The `fetch_add` in `swap_maps` has the same effect as toggling the high bit. This could be done
through `fetch_xor` but I've seen that compiled to a CAS loop on most architectures. The return
value is the number of active guards at the time of swapping the maps. This quantity will be
referred to as "residual" since it's the number of residual readers still accessing the old map.

## Creating and Dropping Read Handles

Each read handle has its own refcount, and all the refcounts for every read handle are stored in
a single contiguous array (currently backed by `slab`). This array is wrapped in a `Mutex`, so
any access to the entire array involves acquiring a lock. Specifically, when a read handle is
constructed, a new refcount is allocated on the heap, the refcount array is locked, and a pointer
to that refcount is added to the array. Similarly, when a read handle is dropped, the array is
locked, the pointer is removed, and the refcount deallocated.

## The Read Algorithm

The read algorithm is described below:
1. `increment` the refcount.
2. Take the returned `MapIndex`, convert it to an offset in the lengt-2 map array, and get a
   reference to the map to read from. Store the map index in the read guard.
3. When the read guard is dropped, `decrement` the refcount. If the returned map index matches
   the one stored on the guard, we are done. If they do not match, proceed to 4.
4. Since the map indexes do not match, this is a residual guard. Call `release_residual` to
   signal that we are done reading.
5. If we see from the atomic decrement in `release_residual` that we were the last residual
   reader, wake the writer (this portion of the algorithm will be explained later).

`release_residual` is a function that operates on an atomic counter called `residual` which tracks
the number of read guards blocking the writer from making progress. This quantity will be explained
with the write algorithm.

## Parking/Unparking the Writer

The writer/writable map can be in one of three states:
- `WRITABLE`, meaning the writer can freely modify its map
- `NOT_WRITABLE`, meaning there are residual readers, so the writer must wait for them to switch
  to the new map
- `WAITING_ON_READERS`, meaning the writer is currently parked or preparing to park, and is waiting
  to be awoken by the last residual reader

When the writer prepares to park, it writes its parker to memory and attempts a CAS on the state to
transition it from `NOT_WRITABLE` to `WAITING_ON_READERS`. If successful, it parks. If not, then
the state must have been switched to `WRITABLE` by the final reader, so we don't park.
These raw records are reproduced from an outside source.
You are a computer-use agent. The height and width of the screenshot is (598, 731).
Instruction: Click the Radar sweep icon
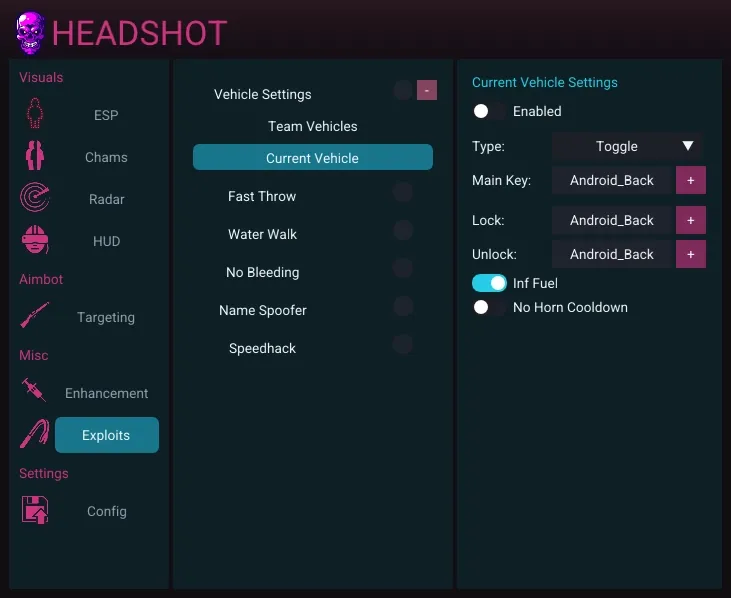pyautogui.click(x=35, y=199)
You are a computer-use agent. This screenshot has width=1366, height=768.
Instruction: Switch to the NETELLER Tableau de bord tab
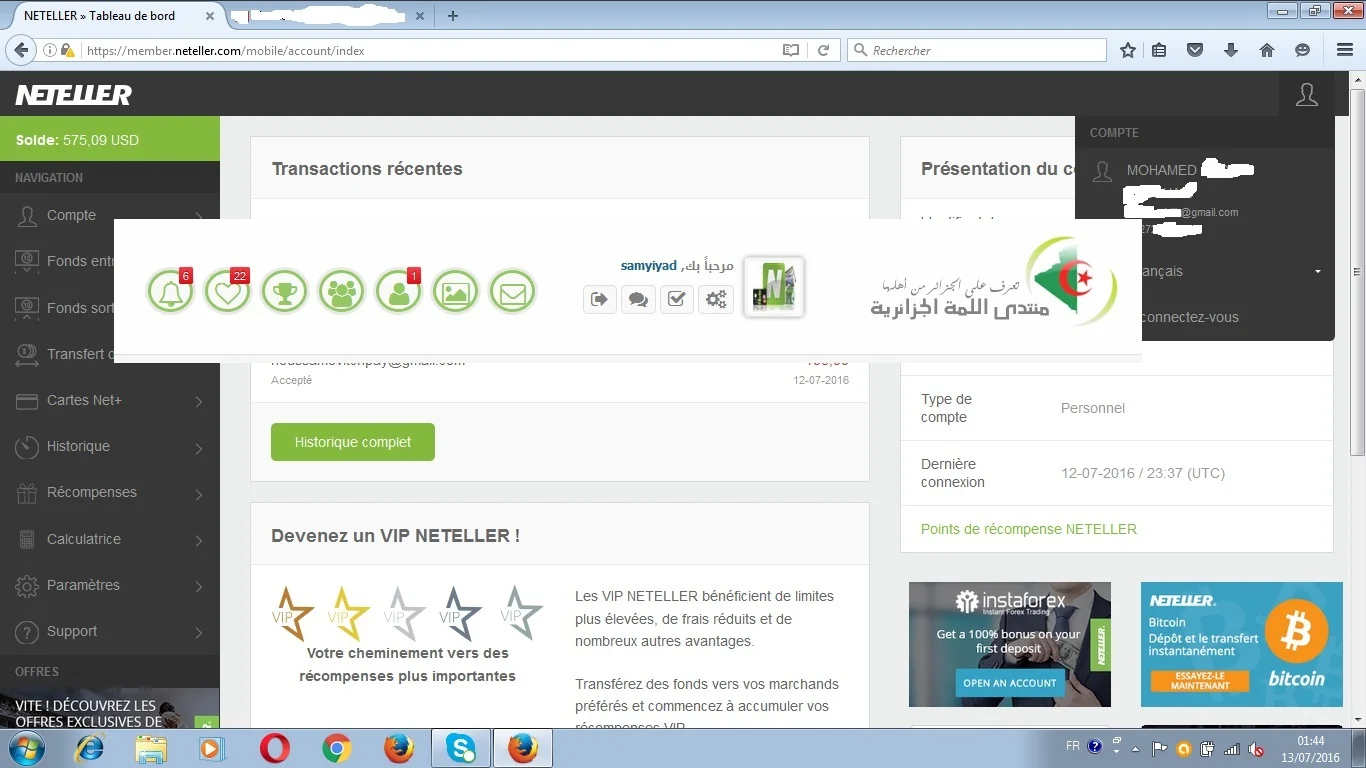pyautogui.click(x=110, y=16)
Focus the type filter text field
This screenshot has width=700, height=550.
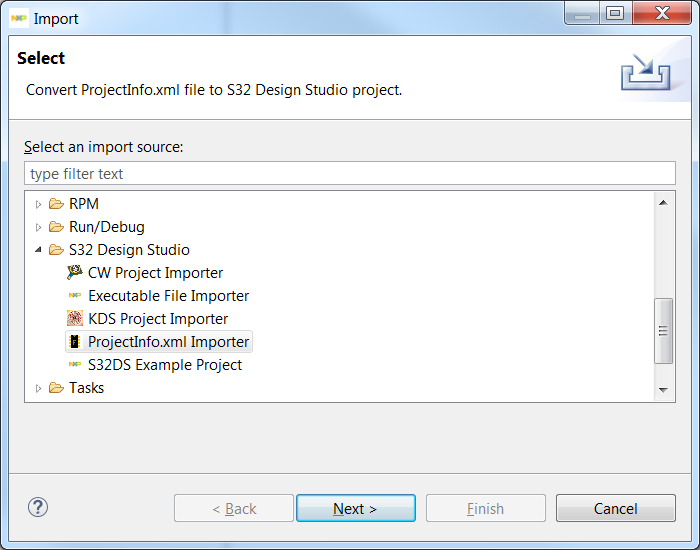point(349,174)
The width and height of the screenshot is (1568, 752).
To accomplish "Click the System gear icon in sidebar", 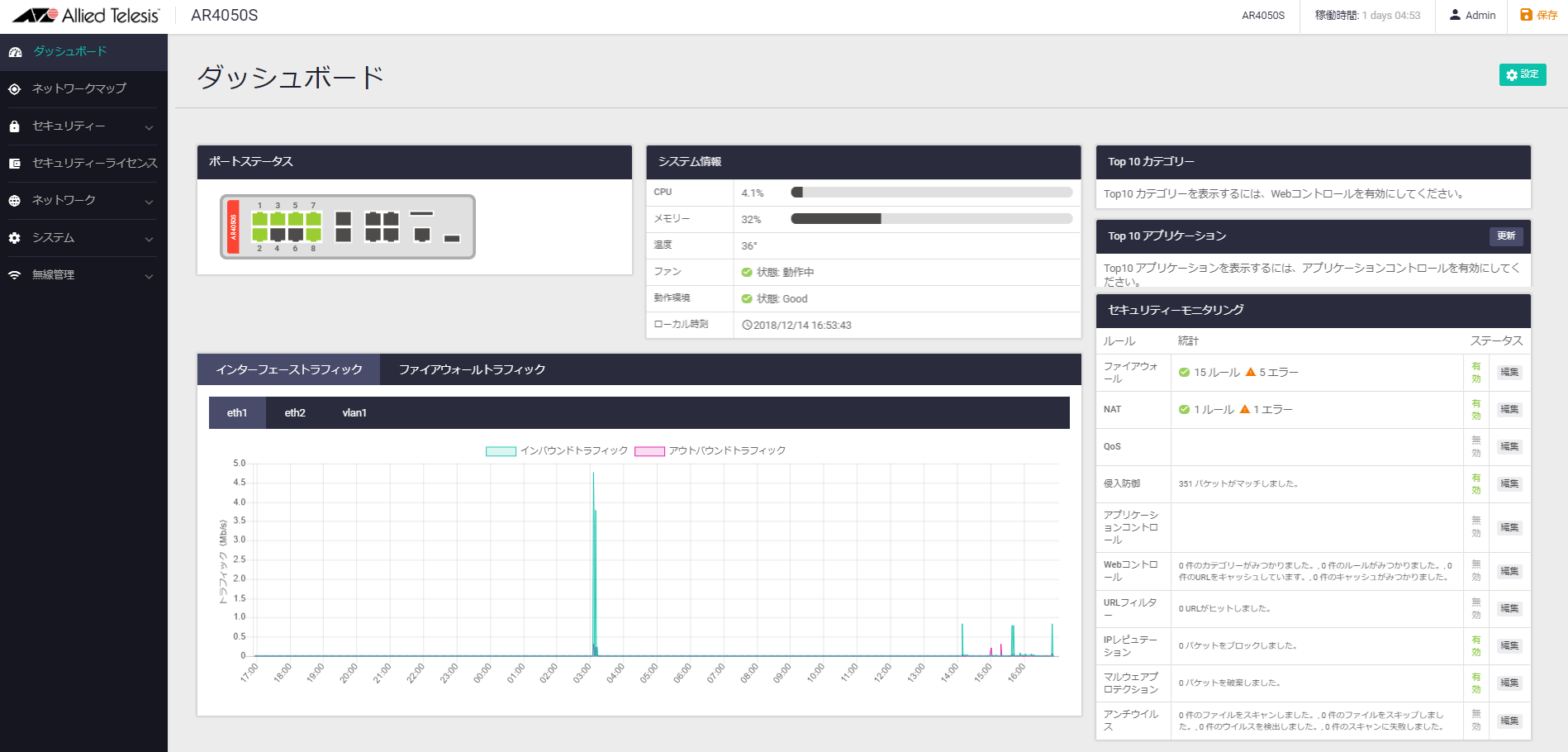I will tap(15, 238).
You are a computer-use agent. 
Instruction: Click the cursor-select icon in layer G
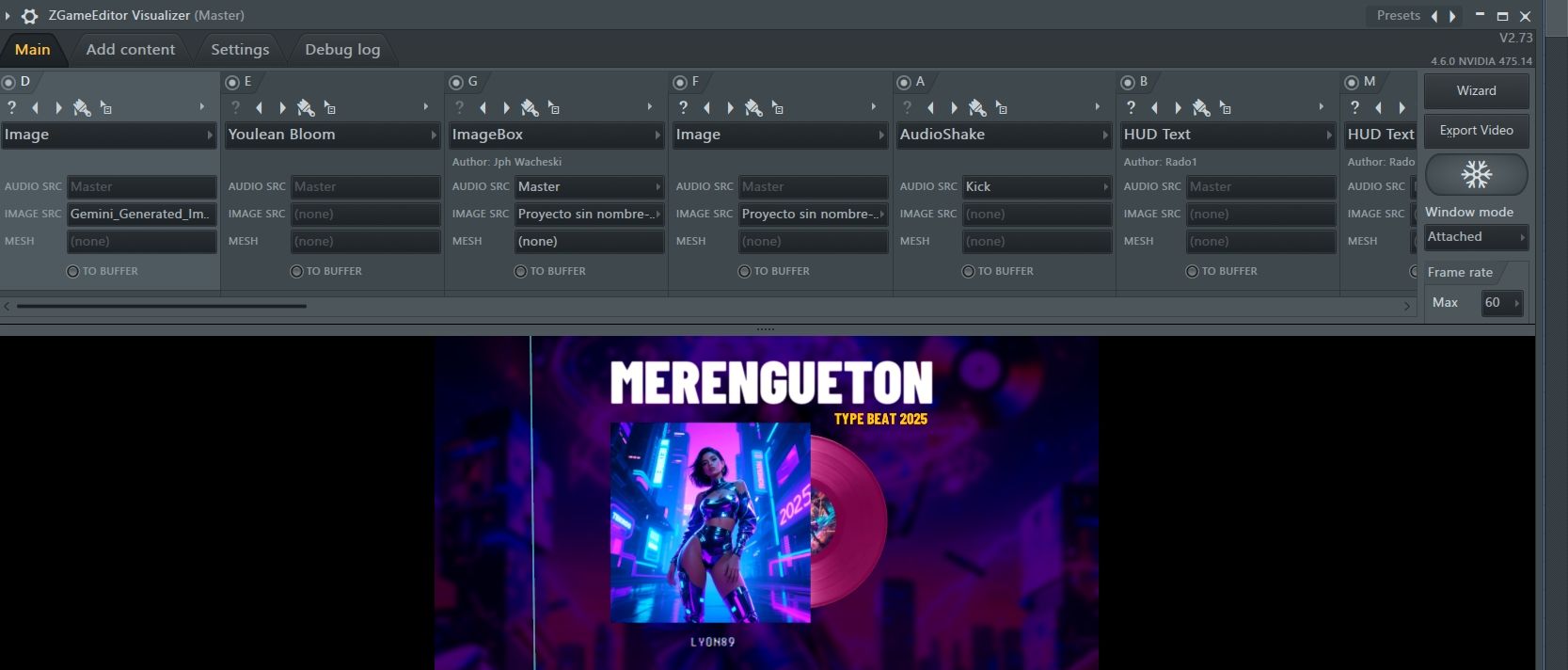[x=554, y=108]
When the last residual reader decides to unpark the writer, it will atomically swap its state to
`WRITABLE`, and if the old state was `WAITING_ON_READERS`, then it will unpark the writer.

## The Write Algorithm

The write algorithm is split into two parts: `start_write`, and `finish_write`. When a new write
guard is created, `start_write` is called, and when that guard is dropped `finish_write` is called.

`start_write`:
1. If one of the maps is not available to write to, then block, as described above.
2. Once unblocked, return a reference to the writable map.
3. Apply changes from previous write.

Mind blowing, I know. After these steps but before `finish_write`, the changes to the map are made
and stored in the operation log.

`finish_write`:
1. Set the writer state to `NOT_WRITABLE`.
2. Acquire the lock on the refcount array.
3. Call `swap_maps` on each refcount in the array, and (non-atomically) accumulate a sum of the
   returned residual count. Call this sum `initial_residual`.
4. Swap out the value of the field storing the writable map with the old map.
5. Release the lock on the refcount array.
6. Atomically add `initial_residual` to the actual `residual` counter the readers will be
   decrementing. If we observe that the new value after the `fetch_add` is 0, then there are no
   residual readers, so we change our state to `WRITABLE`.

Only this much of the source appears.